++++ TASK DATA ++++

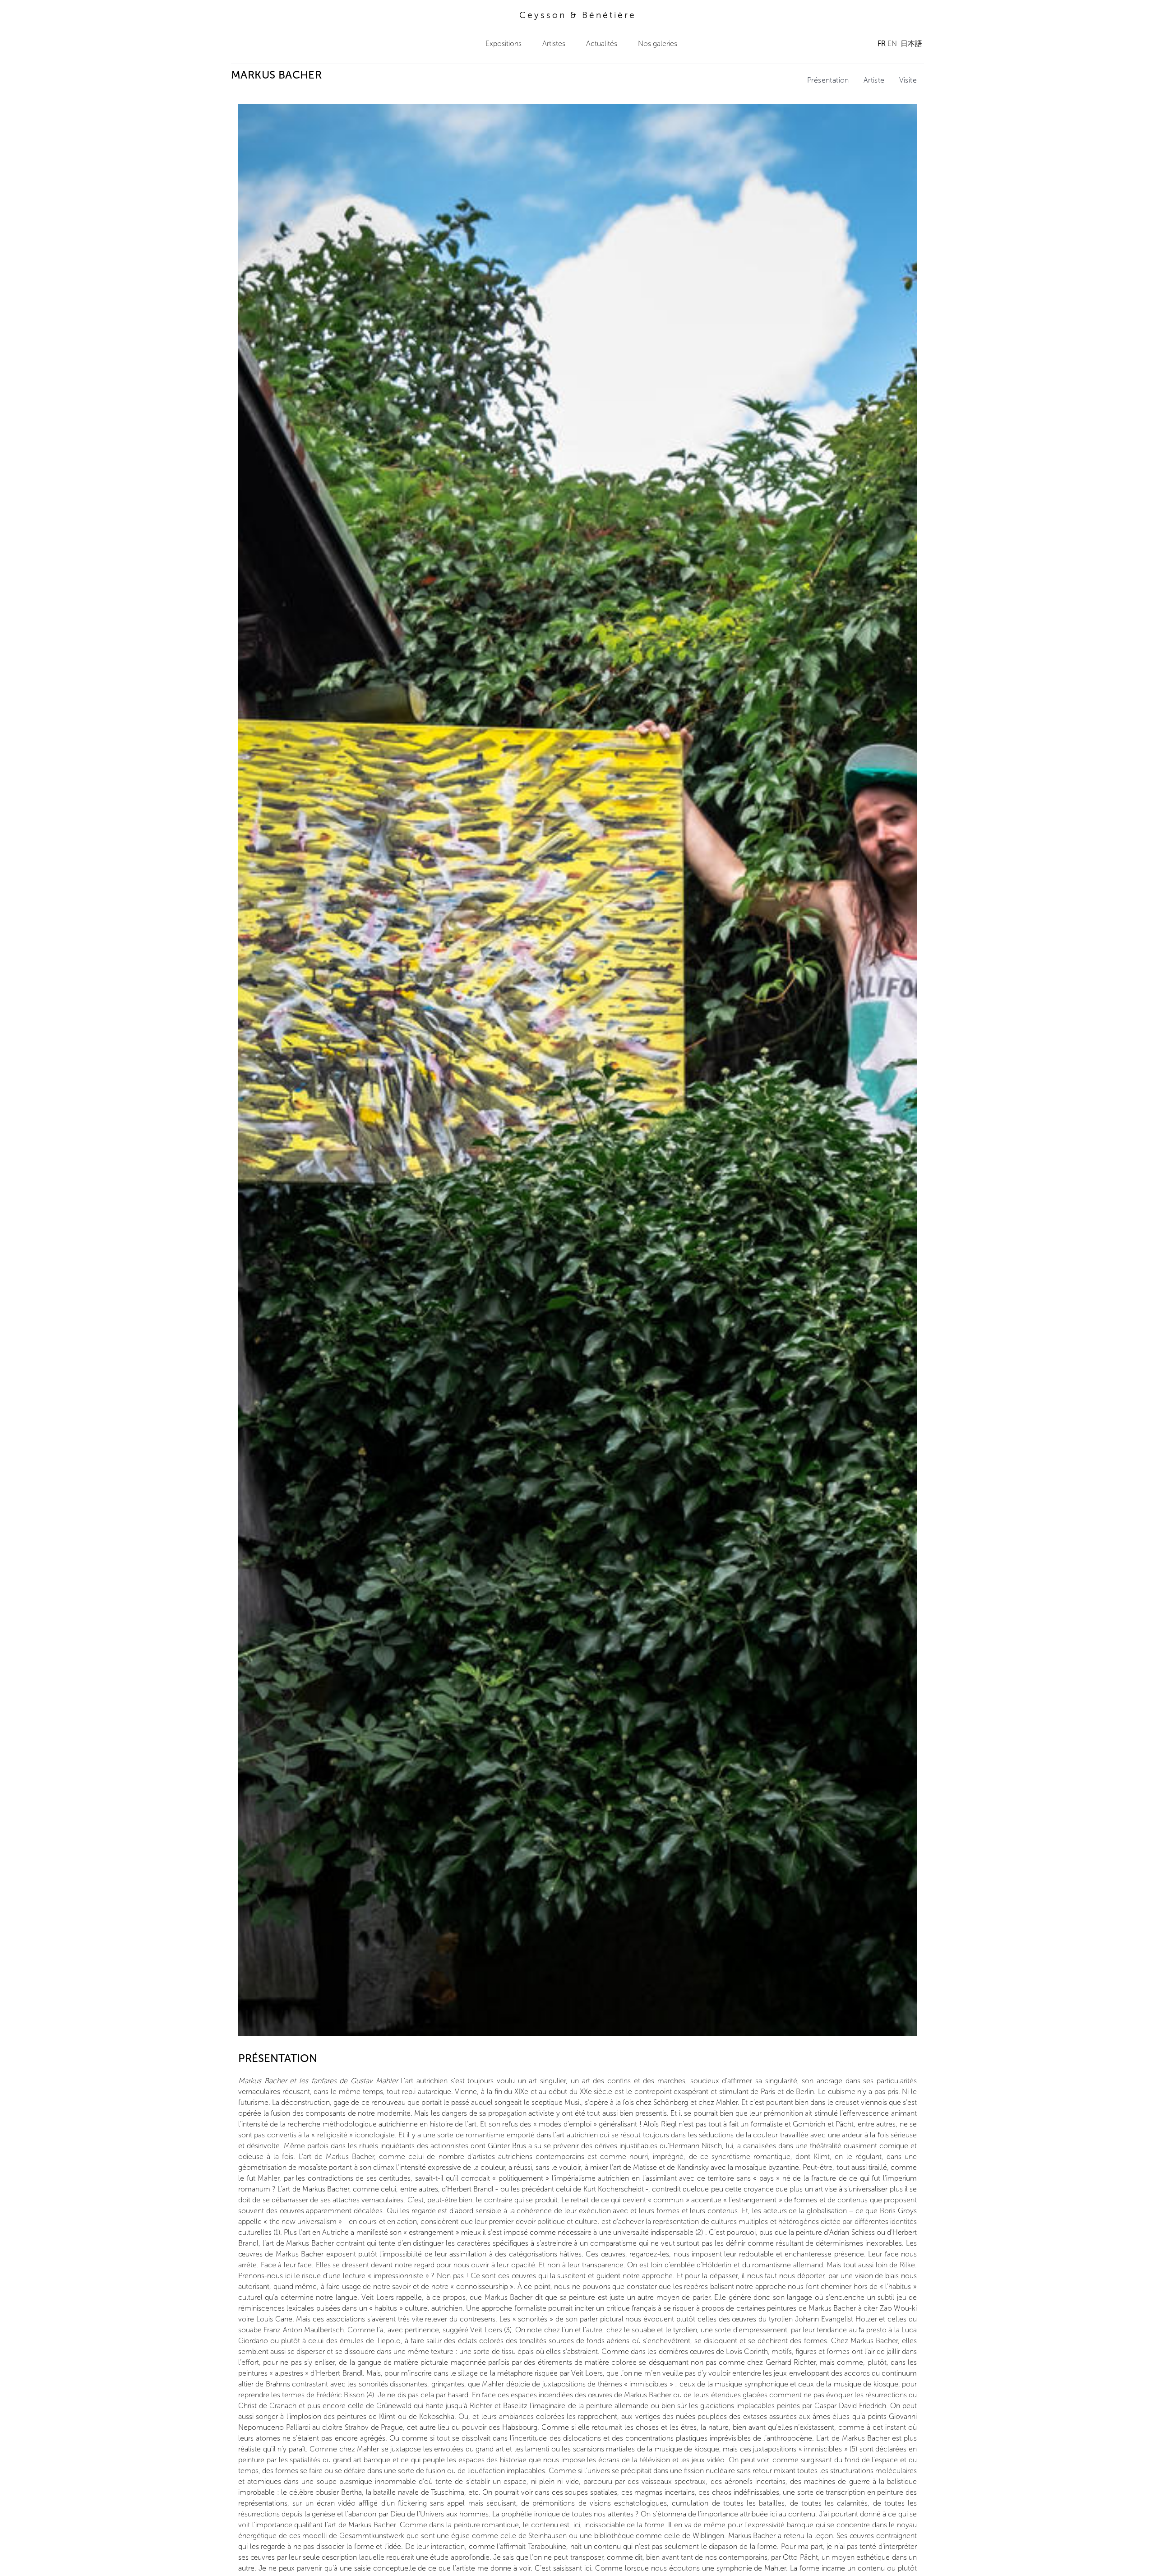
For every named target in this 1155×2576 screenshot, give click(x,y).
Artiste (874, 80)
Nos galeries (657, 43)
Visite (908, 80)
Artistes (553, 43)
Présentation (828, 80)
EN (892, 43)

++++

## YOUR ASSIGNMENT
Each entry is to be written out again word for word, and any pictures are to be omitted.

## RESPONSE AREA
For every named target in this 1155×2576 screenshot, give click(x,y).
Artiste (874, 80)
Nos galeries (657, 43)
Visite (908, 80)
Artistes (553, 43)
Présentation (828, 80)
EN (892, 43)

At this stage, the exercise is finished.